Challenge ▸ Reproduce the listing below with each "screenshot" changed to "screen capture" and everything else left as it is, leaving out the pictures.

Rows ▸
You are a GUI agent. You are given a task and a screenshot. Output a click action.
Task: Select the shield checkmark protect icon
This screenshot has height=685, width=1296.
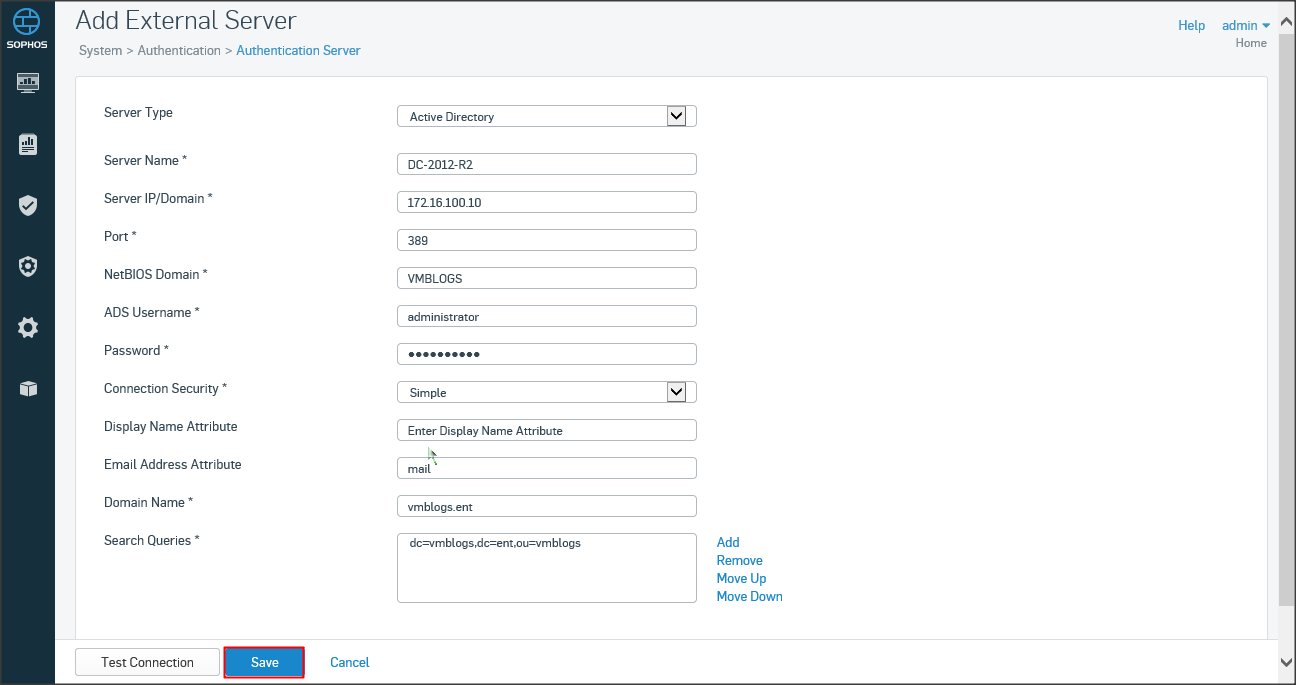pyautogui.click(x=28, y=206)
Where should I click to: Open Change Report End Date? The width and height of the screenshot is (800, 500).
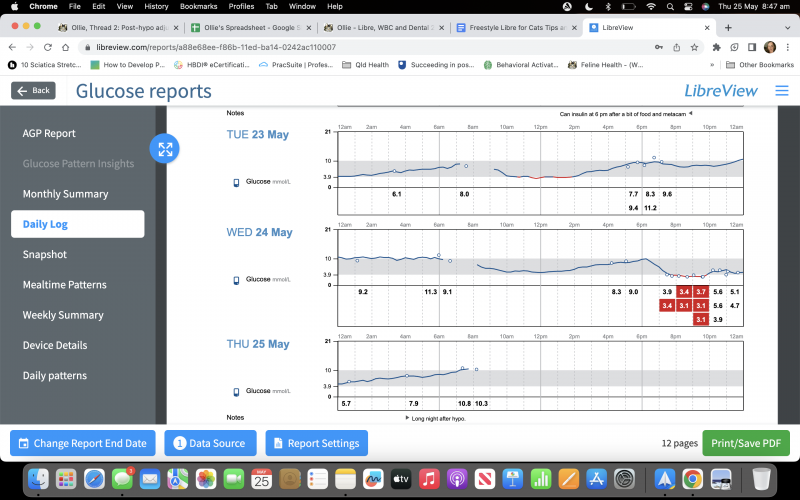(81, 443)
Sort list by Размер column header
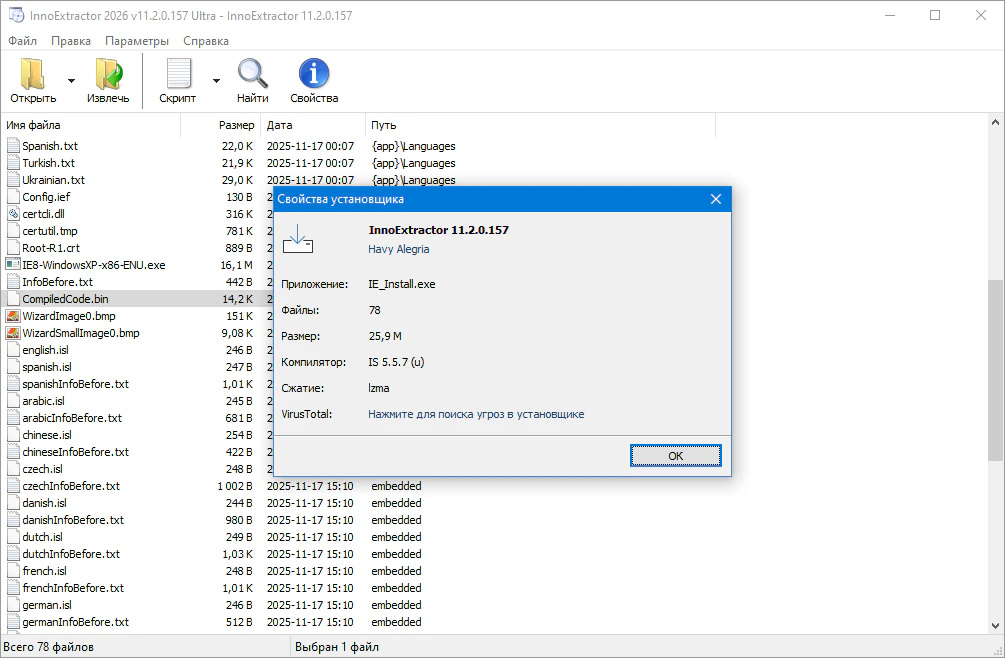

Output for this task ▸
You are a GUI agent. You are given a task and a screen capture. Output a click action.
Task: Select the shield checkmark protect icon
This screen capture has height=685, width=1296.
pyautogui.click(x=28, y=206)
Where should I click to: Open Change Report End Date? The width and height of the screen capture is (800, 500).
(81, 443)
Sort list by Размер column header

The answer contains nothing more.